## PROBLEM A
Answer the following from the financing passage below:
(i) How much of the Universal Shelf capacity is reserved for sales of Senior Common Stock?
(ii) How many properties collateralize the fixed-rate mortgage notes payable?
(iii) What was the weighted-average interest rate on the mortgage notes payable as of March 31, 2011?
## PROBLEM B
Resume the financing passage below, writing on from its final sentence.

## SOURCE TEXT

+ + +

Currently, we have the ability to raise up to $282.3 million of additional equity capital through
the sale of securities that are registered under our universal shelf registration statement on Form
S-3 (the Universal Shelf) in one or more future public offerings. Of the $282.3 million of
available capacity under our Universal Shelf, $21.6 million of common stock is reserved for
additional sales under our Open Market Sale Agreement and $52.5 million is reserved for sales of
our Senior Common Stock.
Debt
As of March 31, 2011, we had 17 fixed-rate mortgage notes payable in the aggregate principal amount
of $260.0 million, collateralized by a total of 56 properties with terms at issuance ranging from 2
years to 25 years. The weighted-average interest rate on the mortgage notes payable as of March
31, 2011 was 5.65%.
Despite the disruptions in the CMBS market discussed in Overview Business Environment above, we
believe that banks are recommencing their general lending practices. Specifically, we are beginning
to see banks that are willing to issue medium-term mortgages, between two and five years, albeit on
substantially less favorable terms than were previously available. Consequently, we will continue
to focus on using medium-term mortgages to finance our real estate activities until the market for
long-term mortgages returns.

+ + +

## DATASET EXTRACT
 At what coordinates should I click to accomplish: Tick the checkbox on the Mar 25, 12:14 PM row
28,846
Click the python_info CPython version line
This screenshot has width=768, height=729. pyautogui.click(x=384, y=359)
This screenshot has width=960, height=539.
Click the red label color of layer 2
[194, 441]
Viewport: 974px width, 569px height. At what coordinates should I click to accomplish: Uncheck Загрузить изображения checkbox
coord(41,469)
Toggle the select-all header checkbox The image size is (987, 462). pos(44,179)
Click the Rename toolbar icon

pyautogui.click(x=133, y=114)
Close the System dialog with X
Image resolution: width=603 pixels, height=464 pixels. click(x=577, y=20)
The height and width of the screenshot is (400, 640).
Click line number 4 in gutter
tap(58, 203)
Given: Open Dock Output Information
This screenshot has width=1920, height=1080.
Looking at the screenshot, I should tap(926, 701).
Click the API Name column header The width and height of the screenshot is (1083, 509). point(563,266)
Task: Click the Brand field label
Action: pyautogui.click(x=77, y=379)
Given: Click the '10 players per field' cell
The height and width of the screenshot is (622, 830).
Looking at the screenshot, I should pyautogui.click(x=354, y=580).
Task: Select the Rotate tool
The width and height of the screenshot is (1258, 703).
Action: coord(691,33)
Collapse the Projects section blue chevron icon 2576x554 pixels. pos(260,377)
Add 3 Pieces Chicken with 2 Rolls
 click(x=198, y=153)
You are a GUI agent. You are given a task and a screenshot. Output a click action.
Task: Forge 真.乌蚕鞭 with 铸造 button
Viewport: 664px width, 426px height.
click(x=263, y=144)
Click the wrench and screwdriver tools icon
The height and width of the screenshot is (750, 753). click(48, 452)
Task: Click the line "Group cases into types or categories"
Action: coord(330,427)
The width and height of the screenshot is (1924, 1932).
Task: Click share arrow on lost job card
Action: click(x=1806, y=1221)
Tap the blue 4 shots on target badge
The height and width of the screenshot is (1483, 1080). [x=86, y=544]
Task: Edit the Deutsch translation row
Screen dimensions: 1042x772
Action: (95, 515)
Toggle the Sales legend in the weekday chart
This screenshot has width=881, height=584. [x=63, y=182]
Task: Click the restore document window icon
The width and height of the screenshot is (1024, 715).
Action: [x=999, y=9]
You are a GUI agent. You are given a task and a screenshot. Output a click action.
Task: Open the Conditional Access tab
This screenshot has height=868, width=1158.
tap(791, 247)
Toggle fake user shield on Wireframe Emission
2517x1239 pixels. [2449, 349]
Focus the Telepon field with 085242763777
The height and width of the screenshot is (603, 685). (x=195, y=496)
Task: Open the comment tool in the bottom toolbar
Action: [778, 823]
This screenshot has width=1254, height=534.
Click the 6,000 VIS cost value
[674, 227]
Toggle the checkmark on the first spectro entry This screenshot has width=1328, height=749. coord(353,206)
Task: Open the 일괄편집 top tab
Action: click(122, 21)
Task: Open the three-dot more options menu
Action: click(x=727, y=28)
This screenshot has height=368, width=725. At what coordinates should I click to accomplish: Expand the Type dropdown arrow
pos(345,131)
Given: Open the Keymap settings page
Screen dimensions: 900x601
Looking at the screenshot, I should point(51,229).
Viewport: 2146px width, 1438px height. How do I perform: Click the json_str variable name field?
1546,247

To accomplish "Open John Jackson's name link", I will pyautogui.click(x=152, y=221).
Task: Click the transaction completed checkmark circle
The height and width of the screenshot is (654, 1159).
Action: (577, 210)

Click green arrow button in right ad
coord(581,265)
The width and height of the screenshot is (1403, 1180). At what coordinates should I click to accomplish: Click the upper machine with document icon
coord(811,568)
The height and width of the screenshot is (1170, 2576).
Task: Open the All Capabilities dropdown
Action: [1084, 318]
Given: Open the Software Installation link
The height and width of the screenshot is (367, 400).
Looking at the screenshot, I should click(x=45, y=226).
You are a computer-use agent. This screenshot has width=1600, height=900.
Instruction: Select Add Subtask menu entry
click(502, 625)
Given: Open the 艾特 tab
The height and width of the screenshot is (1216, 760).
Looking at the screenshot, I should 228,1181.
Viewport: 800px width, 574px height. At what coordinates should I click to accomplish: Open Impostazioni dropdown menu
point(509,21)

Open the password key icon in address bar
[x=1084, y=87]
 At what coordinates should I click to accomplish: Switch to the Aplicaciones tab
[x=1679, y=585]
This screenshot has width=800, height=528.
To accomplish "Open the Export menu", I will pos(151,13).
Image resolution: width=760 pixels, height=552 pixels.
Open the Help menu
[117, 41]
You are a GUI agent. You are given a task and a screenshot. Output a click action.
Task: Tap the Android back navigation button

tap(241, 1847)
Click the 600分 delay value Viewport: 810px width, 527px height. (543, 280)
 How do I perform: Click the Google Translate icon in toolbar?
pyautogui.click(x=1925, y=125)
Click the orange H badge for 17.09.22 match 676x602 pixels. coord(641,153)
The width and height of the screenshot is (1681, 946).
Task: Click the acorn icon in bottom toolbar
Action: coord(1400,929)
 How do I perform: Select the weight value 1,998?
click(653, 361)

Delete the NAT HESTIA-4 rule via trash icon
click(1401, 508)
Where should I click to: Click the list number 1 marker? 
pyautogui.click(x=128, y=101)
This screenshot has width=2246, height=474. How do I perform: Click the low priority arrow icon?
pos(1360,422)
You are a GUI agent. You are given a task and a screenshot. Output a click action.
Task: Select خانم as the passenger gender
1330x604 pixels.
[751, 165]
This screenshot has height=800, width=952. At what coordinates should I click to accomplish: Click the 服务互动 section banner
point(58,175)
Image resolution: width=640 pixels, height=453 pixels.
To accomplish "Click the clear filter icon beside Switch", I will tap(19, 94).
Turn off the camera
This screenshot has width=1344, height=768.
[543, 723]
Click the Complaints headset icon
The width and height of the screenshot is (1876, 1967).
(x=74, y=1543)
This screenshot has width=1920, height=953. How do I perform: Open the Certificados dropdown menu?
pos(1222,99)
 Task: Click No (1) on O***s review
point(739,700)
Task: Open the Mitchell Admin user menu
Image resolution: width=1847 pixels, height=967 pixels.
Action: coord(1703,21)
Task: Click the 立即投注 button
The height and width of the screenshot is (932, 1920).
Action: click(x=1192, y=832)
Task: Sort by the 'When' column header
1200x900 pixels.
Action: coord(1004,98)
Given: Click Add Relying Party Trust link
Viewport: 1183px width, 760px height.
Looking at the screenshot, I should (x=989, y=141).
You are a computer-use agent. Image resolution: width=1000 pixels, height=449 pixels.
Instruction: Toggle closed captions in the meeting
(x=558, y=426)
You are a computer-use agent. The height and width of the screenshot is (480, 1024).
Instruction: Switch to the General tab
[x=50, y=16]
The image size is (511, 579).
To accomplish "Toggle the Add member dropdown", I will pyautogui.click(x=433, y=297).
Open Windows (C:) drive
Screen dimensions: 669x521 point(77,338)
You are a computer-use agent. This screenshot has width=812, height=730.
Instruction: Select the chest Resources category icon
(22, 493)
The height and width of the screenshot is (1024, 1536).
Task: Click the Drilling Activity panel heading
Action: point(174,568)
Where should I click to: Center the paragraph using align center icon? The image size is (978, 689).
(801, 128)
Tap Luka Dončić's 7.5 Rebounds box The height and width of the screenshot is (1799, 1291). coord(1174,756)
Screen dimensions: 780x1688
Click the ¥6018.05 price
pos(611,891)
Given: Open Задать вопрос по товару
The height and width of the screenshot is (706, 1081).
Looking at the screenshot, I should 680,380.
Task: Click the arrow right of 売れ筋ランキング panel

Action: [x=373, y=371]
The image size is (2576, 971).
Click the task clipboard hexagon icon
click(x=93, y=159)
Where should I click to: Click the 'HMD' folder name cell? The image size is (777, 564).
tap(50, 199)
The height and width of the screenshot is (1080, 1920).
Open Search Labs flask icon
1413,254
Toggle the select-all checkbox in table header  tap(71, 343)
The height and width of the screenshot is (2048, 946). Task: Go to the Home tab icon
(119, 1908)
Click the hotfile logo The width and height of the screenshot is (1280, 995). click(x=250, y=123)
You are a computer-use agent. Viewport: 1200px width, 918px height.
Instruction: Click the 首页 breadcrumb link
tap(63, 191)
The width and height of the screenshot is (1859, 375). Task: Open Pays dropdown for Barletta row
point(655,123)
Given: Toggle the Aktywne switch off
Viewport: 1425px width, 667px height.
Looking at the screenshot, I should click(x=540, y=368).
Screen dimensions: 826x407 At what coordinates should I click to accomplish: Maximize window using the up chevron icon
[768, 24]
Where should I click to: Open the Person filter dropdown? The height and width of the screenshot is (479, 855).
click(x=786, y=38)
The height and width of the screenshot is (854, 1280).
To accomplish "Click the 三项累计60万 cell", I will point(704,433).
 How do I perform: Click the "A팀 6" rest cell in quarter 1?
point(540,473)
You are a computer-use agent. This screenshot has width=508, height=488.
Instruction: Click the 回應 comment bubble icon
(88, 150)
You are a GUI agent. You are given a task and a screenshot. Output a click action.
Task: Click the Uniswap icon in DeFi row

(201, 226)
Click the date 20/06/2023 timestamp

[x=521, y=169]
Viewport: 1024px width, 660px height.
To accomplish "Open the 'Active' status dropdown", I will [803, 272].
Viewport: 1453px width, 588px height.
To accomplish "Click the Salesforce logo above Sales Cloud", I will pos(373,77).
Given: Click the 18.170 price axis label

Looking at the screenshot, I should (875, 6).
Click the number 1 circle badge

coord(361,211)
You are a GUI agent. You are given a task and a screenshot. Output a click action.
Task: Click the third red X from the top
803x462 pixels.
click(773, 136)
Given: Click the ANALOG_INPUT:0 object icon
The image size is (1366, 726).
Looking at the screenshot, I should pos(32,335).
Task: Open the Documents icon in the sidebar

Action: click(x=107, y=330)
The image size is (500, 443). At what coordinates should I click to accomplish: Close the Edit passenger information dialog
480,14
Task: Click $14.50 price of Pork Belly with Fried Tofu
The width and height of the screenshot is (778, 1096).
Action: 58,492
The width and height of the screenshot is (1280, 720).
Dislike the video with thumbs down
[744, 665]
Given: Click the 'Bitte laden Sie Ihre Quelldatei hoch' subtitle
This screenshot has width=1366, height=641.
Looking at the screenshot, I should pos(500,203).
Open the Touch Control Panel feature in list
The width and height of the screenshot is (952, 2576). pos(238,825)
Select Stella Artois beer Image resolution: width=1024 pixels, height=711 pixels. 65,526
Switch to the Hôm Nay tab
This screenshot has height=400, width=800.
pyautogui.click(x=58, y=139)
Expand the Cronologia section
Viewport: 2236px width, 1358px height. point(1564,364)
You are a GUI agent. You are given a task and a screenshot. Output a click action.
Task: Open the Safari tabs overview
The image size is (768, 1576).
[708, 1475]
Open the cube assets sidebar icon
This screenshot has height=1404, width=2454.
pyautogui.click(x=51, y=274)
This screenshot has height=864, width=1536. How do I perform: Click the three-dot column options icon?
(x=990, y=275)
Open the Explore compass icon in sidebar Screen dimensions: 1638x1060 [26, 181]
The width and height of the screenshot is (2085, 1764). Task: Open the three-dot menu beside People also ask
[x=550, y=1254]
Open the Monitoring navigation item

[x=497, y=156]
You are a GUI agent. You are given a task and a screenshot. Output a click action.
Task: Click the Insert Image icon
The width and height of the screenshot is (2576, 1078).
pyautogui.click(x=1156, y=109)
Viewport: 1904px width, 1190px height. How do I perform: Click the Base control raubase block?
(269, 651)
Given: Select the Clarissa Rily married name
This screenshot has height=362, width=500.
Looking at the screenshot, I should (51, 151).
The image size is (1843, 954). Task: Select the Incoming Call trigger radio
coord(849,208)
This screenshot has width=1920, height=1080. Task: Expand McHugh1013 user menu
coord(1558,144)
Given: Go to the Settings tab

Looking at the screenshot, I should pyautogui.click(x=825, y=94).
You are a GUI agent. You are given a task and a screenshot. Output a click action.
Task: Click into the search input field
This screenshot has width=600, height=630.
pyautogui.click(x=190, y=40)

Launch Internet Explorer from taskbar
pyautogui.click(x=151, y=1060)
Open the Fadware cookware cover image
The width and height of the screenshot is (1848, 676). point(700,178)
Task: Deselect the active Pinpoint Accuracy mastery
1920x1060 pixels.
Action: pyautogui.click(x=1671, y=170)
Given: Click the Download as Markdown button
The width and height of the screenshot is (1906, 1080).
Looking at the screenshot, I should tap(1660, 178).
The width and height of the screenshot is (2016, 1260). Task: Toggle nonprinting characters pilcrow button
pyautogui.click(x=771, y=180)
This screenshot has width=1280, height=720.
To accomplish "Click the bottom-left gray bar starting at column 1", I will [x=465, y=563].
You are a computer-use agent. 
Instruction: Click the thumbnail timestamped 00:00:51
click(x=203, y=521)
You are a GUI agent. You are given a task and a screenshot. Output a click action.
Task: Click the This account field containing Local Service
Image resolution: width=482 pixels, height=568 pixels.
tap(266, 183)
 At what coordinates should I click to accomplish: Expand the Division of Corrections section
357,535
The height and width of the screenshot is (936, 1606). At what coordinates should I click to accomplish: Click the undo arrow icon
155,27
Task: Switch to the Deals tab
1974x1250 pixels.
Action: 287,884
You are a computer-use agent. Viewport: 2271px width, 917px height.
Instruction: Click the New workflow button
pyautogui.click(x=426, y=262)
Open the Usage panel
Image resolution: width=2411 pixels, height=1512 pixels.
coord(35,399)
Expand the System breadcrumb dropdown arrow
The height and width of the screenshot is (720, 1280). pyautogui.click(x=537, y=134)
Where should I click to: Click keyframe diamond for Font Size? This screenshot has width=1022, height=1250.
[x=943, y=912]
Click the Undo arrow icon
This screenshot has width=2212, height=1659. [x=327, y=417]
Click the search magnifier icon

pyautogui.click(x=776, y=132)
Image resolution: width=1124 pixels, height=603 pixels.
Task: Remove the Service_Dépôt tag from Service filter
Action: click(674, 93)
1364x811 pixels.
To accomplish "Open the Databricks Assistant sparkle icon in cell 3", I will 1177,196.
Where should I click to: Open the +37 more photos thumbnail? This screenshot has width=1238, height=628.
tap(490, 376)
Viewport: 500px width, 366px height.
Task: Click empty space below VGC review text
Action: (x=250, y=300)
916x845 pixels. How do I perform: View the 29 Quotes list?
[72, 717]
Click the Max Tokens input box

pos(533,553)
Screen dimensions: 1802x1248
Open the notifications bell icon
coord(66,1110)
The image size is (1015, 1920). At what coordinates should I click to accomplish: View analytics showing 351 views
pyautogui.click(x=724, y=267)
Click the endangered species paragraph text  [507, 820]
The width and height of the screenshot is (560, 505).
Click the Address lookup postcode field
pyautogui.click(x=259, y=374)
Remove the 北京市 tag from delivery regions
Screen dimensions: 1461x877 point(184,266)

+ + +

## WRITTEN REPLY A
(i) $52.5 million
(ii) 56
(iii) 5.65%

## WRITTEN REPLY B
We have mortgage debt in the aggregate principal amount of $5.4 million payable during the
remainder of 2011 and $3.8 million payable during 2012. This does not include $45.2 million of
balloon principal payments maturing on one of our long-term mortgages in 2011; however, this
mortgage has two remaining annual extension options through 2013, and we intend to exercise one of
these options in 2011. As long as we are in compliance with certain covenants under the mortgage
loan, we will be able to exercise the renewal option. The mortgage payments due in 2011 are
comprised of $2.8 million of a balloon principal payment due on debt collateralized by one of our
vacant properties, the remaining $2.6 million are debt amortization payments. Mortgage payments due
in 2012 reflect debt amortization payments. We have no other balloon principal payments due under
any of our other mortgage loans until 2013. We intend to pay this balloon payment and the debt
amortization payments from operating cash flow and borrowings under our line of credit.
Operating Activities
Net cash provided by operating activities during the three months ended March 31, 2011 was $4.7
million, as compared to net cash provided by operating activities of $3.6 million for the three
months ended March 31, 2010. This increase was primarily a result of the $750,000 lease
modification fee received from the tenant located in our properties in Georgia in connection with
the extension of their lease in January 2011, coupled with rental income received from the property
acquired in December 2010 and expenses incurred during the three months ended March 31, 2010
related to our terminated offering of our senior common stock, which were not incurred in 2011.
This was partially offset by the two vacancies in our properties, coupled with the lost interest
income from the repayment of our mortgage loan in 2010. The majority of cash from operating
activities is generated from the rental payments that we receive from our tenants. We utilize this
cash to fund our property-level operating expenses and use the excess cash primarily for debt and
interest payments on our mortgage notes payable, interest payments on our line of credit,
distributions to our stockholders, management fees to our Adviser, and other entity-level expenses.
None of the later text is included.